▶ **Tasks to complete**
(1) Answer these questions about the rental deposit thread:
(a) What amount did the manager of the company running the apartment want for painting the walls?
(b) How many walls did rosco's household paint before moving out?
(c) According to Elphaba, in what condition must you return the property under the law?
(2) Reproduce everything in the rental deposit thread from "Moved out of" down to "curtains were hung.", with no changes.

# rental deposit query.



## rosco (Dec 22, 2008)

Any comments on what to do would be appreciated:

Moved out of discovery gardens last week and when my wife handed over the security guard was really rude then he started getting really angry and abusive to my wife demanding she signs this snag list. . My wife ended up grabbing her bag and running off and was quite upset. 

He started making notes about chips in the floor and bath electrical problems, things that were there when we moved in and he knew that. 

Now there is a few holes in the wall from where paintings were and curtains were hung. 

I am angry about the whole this and looks like we will have to get a painter in. 

I complained to the manager of the company running the apartment and all he was bothered about was getting 1800 for the walls to be painted. 

How would other people approach this?


----------



## marc (Mar 10, 2008)

did you sign a snag list / inventory when you moved in?

you could look back at that and show them, this is how we took it at the start.

Other then that if you have put pictures up and there's holes, you need to ''make good'' and put it back in the condition you rented it in.. otherwise they can take money out of the deposit...


----------



## Andy Capp (Oct 5, 2008)

Let's face it, the deposit scheme is a con. basically you have little (if any) hope of ever getting your money back, just accept it as your rent +5%. 

That's the way it is.


----------



## marc (Mar 10, 2008)

True,

unless you can be bothered to use scare tactics...

call him up and say you will receive a call from Judy at RERA - If they know who Judy is they will s*** themselves LOL...


----------



## rosco (Dec 22, 2008)

marc said:


> True,
> 
> unless you can be bothered to use scare tactics...
> 
> call him up and say you will receive a call from Judy at RERA - If they know who Judy is they will s*** themselves LOL...


Ok we painted 3 walls and left the 1 big wall. 
All that was in this wall was 3 very small pin pricks where 3 paintings had been hung. I spoke to the landlord who stated that he would look at it and if hes happy the holes are small thats fine. 

I have just been back to the landlord who says the wall was painted and he is going to charge us. 

This is a disgrace and he is going to charge over 1000 AED for this. He states the new people want it like new. 
There is also a big crack in the Wall, I am not sure if they have painted this or not. If the have then they are charging us, if they havent why havent they?
Marc is there anything Judy can do.


----------



## marc (Mar 10, 2008)

No its just a scare tactic - she is one of the heads of RERA she would never get involved....

you should tell him you will do the painting and get someone very cheap to do it, they will still do a good job?

not right to charge 1000 aed for painting?


----------



## Elphaba (Jan 24, 2008)

Sadly, few people check their contracts properly before signing them & are left with little recourse on moving out. According to the law you must return the property in the same condition you received it, less a little wear & tear. If there were faults at outset, you should have them documented and signed by both parties. Unless the property is is poor condition, or you have repainted without permission, you are not legally obliged to pay for repainting.

-


----------



## kiskis (Mar 20, 2010)

(Item position entries)
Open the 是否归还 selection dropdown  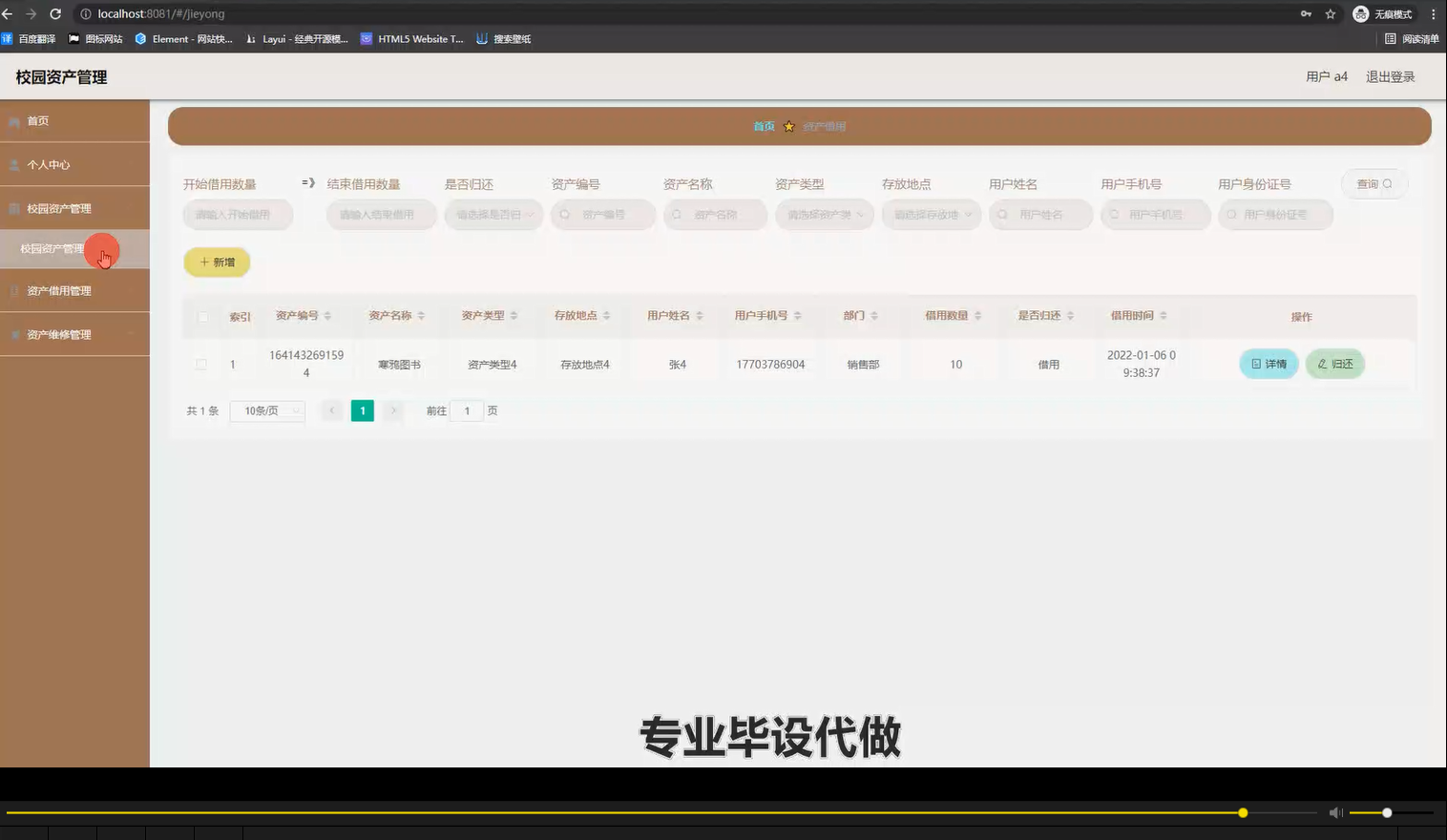pyautogui.click(x=493, y=215)
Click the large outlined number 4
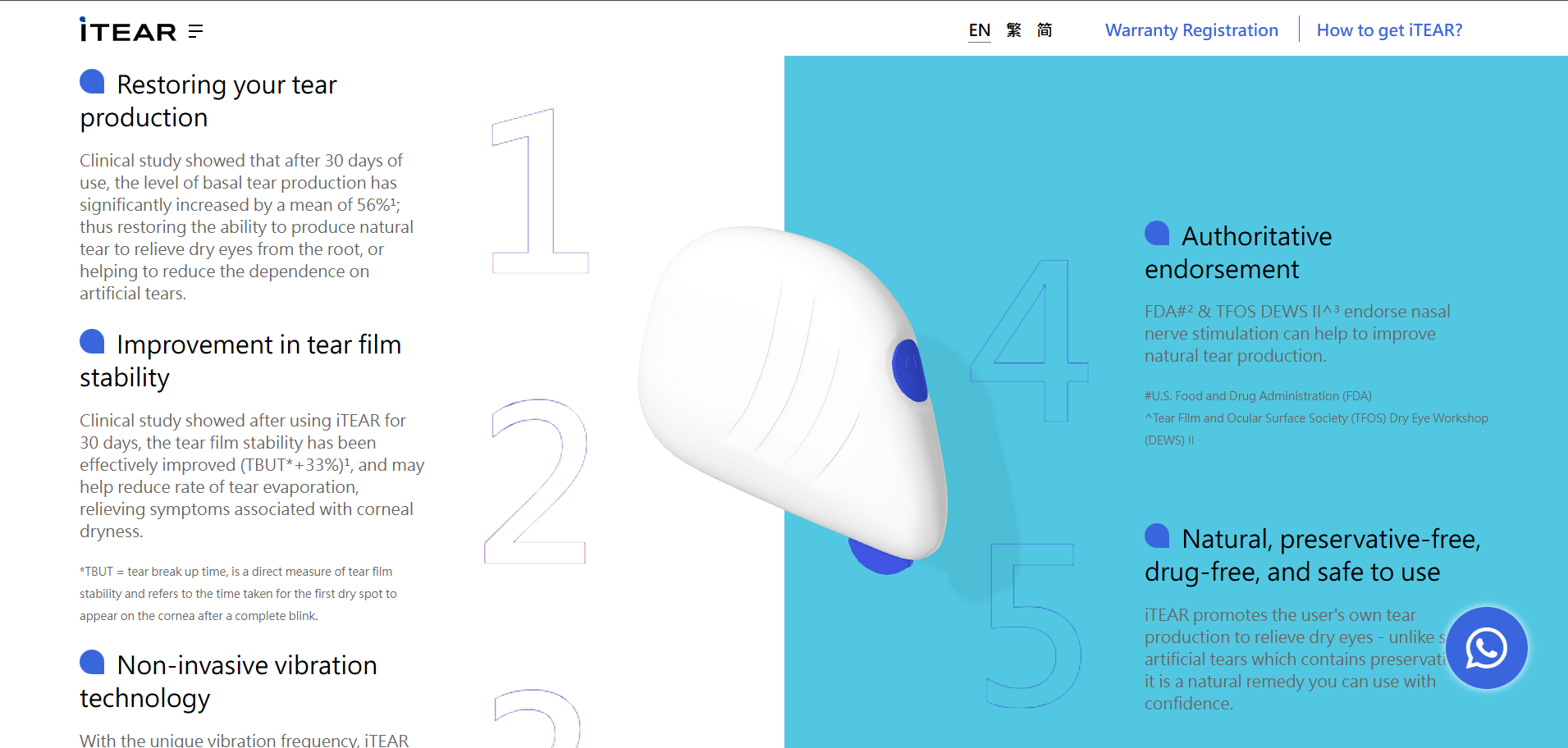1568x748 pixels. [x=1029, y=340]
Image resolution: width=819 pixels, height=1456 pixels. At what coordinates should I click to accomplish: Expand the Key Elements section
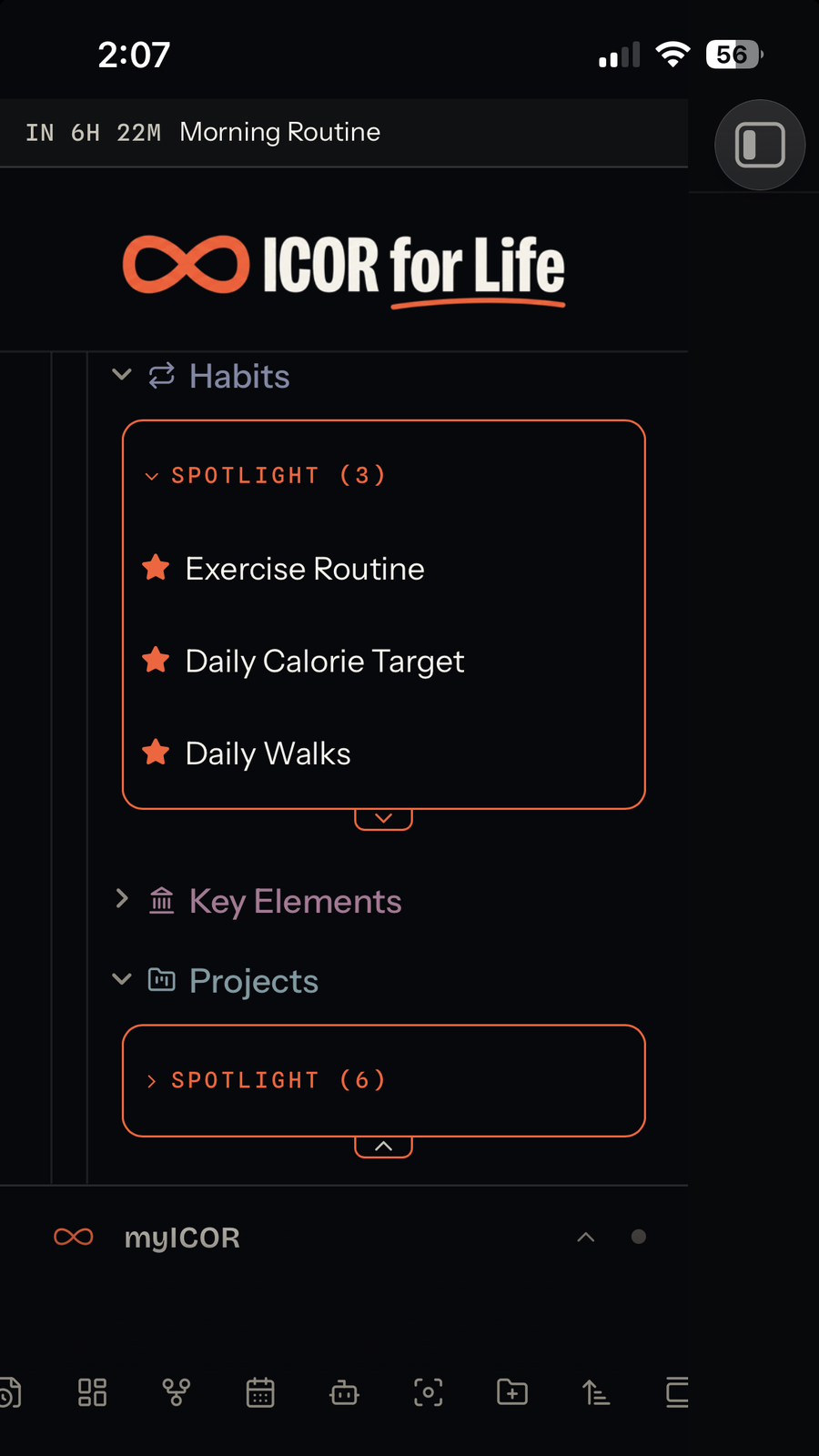[x=122, y=899]
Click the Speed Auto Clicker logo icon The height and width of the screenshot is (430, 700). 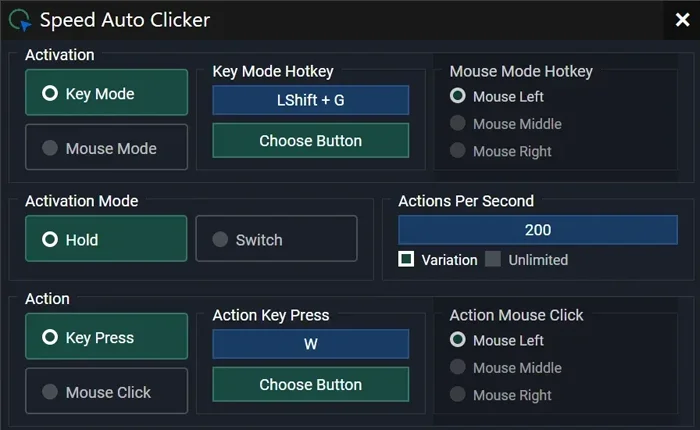tap(20, 19)
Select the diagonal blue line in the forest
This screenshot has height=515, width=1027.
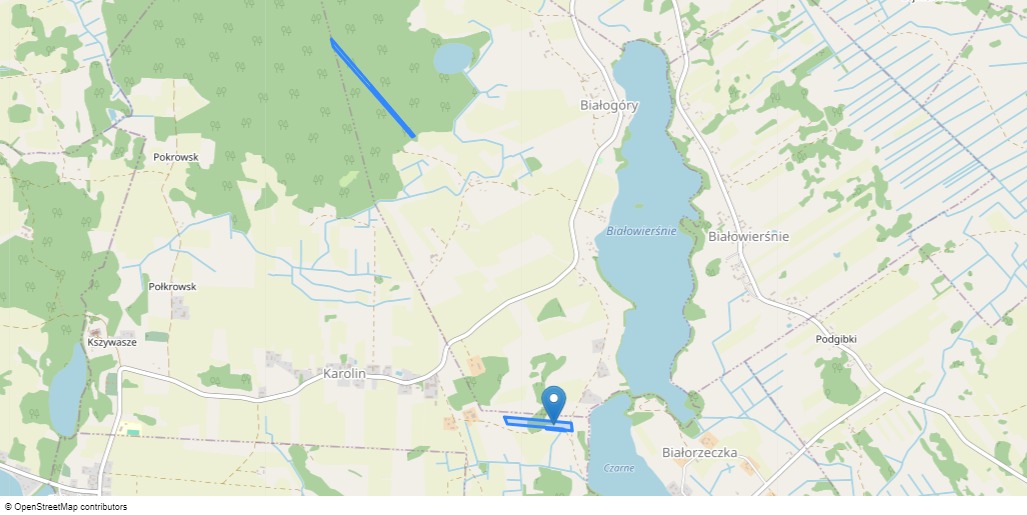[372, 88]
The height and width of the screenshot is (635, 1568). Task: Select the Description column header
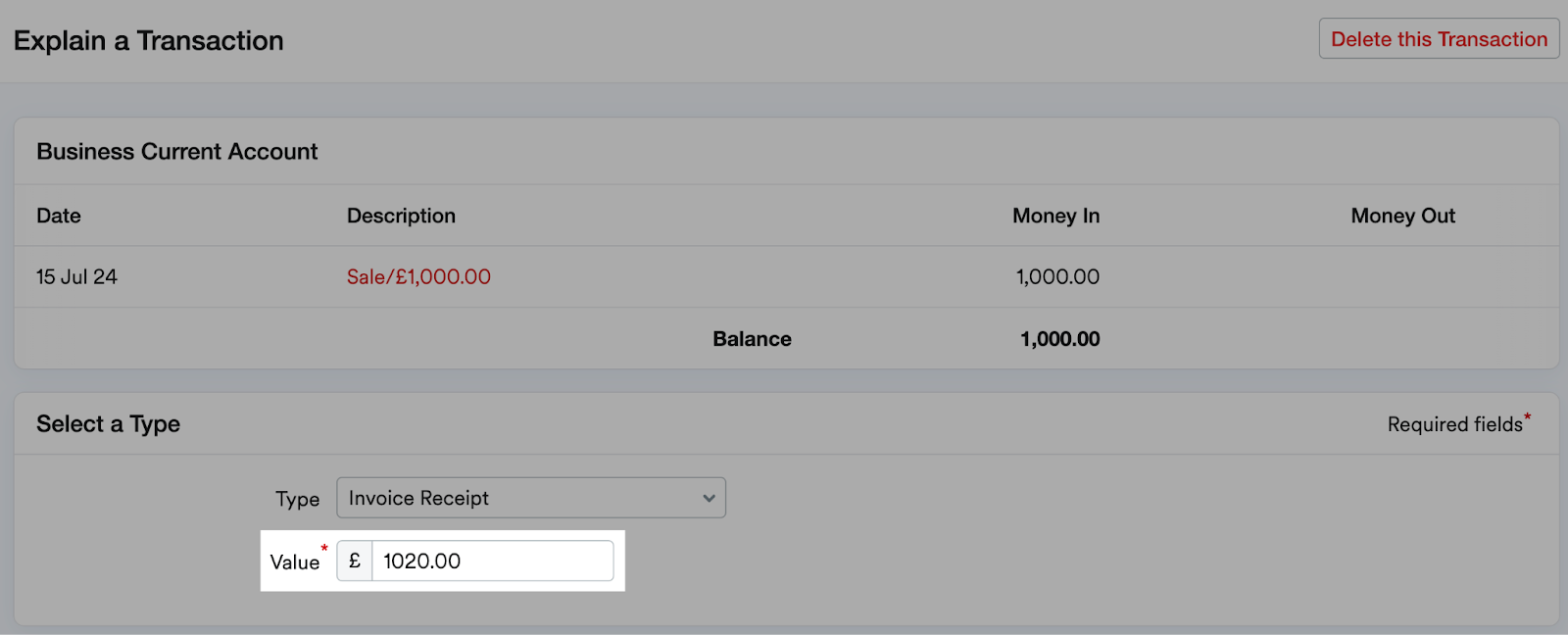pos(401,216)
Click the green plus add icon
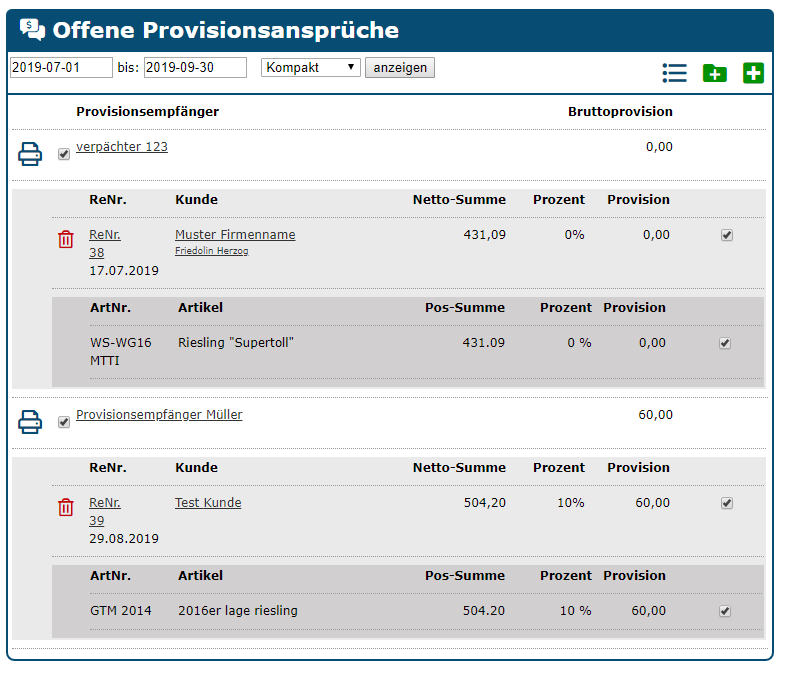785x685 pixels. coord(753,73)
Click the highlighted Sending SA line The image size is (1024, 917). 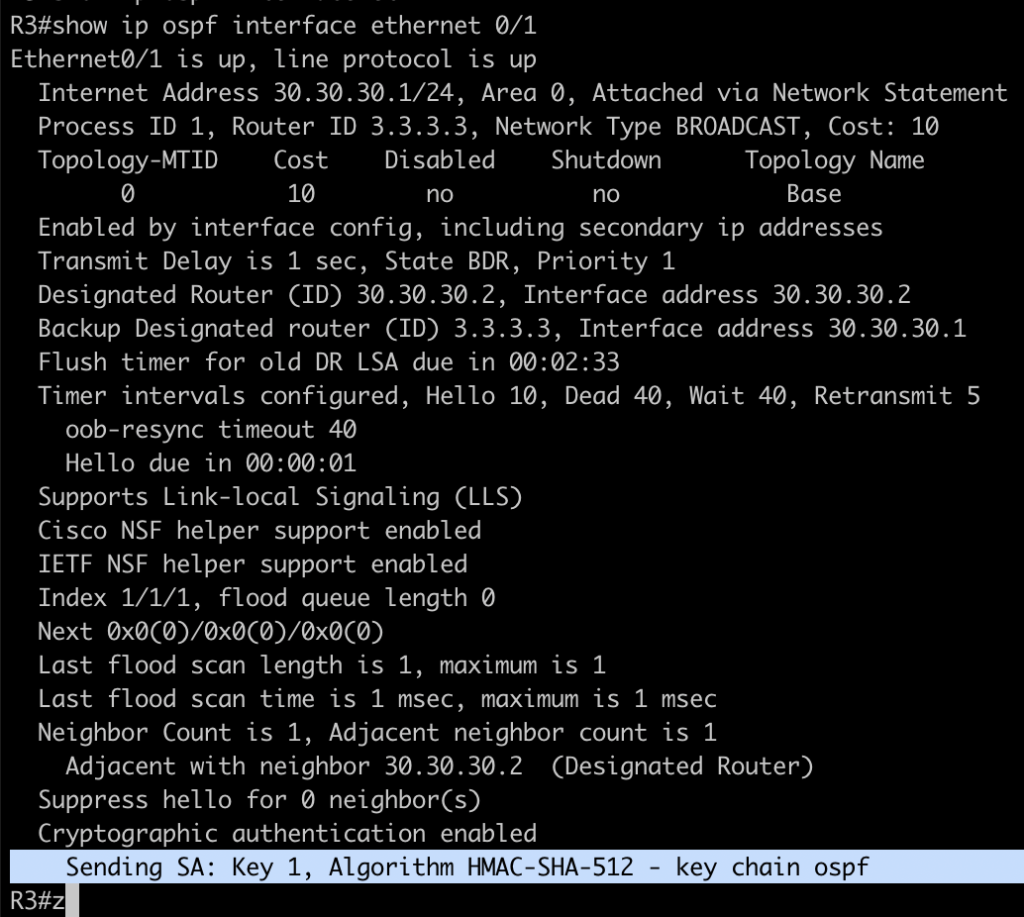click(x=466, y=867)
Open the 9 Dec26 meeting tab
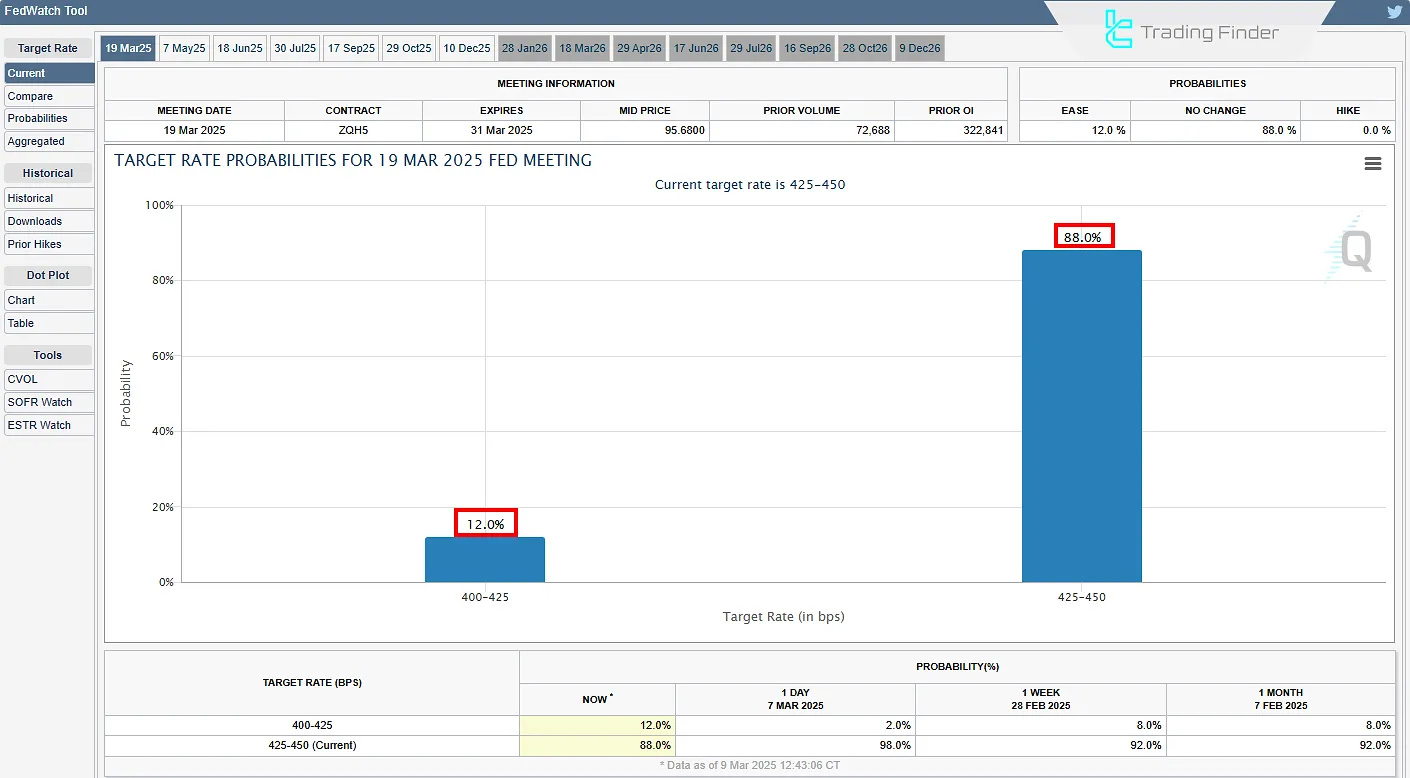This screenshot has height=778, width=1410. pos(920,48)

▶ **Answers**
(1)
(a) 1800
(b) 3 walls
(c) In the same condition you received it, less a little wear and tear

(2)
Moved out of discovery gardens last week and when my wife handed over the security guard was really rude then he started getting really angry and abusive to my wife demanding she signs this snag list. . My wife ended up grabbing her bag and running off and was quite upset. 

He started making notes about chips in the floor and bath electrical problems, things that were there when we moved in and he knew that. 

Now there is a few holes in the wall from where paintings were and curtains were hung.